* What is asked: Count the lines in the records below that contain the string "point". Reply with the number alone.

* Exercise materials:
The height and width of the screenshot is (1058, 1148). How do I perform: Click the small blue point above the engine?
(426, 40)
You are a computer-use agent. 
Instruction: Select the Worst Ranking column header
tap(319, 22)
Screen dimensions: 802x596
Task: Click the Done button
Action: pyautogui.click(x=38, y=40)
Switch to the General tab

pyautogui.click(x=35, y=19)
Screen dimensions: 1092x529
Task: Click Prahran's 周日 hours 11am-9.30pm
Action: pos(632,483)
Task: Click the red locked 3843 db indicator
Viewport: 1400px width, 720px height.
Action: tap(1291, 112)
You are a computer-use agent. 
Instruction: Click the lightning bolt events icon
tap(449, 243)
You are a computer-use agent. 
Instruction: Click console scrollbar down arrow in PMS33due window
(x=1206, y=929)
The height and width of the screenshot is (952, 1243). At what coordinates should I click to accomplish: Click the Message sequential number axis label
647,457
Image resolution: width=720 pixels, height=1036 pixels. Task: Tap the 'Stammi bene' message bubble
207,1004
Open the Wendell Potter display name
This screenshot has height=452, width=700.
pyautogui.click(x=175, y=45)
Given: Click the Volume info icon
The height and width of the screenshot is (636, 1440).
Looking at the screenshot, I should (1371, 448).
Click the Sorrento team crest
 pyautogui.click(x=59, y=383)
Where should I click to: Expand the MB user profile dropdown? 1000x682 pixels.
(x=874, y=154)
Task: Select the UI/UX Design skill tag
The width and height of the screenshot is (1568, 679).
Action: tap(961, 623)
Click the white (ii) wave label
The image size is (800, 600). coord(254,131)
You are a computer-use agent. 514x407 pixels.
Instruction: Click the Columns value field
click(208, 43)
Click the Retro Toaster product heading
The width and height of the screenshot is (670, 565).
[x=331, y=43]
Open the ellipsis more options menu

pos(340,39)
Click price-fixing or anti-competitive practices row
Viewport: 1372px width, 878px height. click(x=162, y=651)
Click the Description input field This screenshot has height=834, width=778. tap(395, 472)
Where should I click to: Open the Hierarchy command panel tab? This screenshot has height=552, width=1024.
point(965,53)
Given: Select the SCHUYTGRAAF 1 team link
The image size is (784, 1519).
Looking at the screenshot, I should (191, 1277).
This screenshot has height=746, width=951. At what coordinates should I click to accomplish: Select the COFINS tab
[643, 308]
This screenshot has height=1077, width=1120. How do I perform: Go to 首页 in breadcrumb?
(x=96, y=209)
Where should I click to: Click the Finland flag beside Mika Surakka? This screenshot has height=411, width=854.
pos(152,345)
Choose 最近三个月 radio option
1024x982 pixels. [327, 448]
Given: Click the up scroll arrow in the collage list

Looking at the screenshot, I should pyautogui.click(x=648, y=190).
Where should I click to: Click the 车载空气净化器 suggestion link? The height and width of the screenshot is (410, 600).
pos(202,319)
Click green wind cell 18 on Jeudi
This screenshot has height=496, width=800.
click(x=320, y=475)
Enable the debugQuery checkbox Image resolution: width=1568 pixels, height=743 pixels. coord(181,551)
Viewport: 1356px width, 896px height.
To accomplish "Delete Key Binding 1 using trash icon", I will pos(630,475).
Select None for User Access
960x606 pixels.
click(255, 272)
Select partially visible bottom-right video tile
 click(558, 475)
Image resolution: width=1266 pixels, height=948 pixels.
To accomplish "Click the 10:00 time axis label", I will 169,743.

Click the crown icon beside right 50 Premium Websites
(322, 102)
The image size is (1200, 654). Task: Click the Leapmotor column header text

* Written solution: 2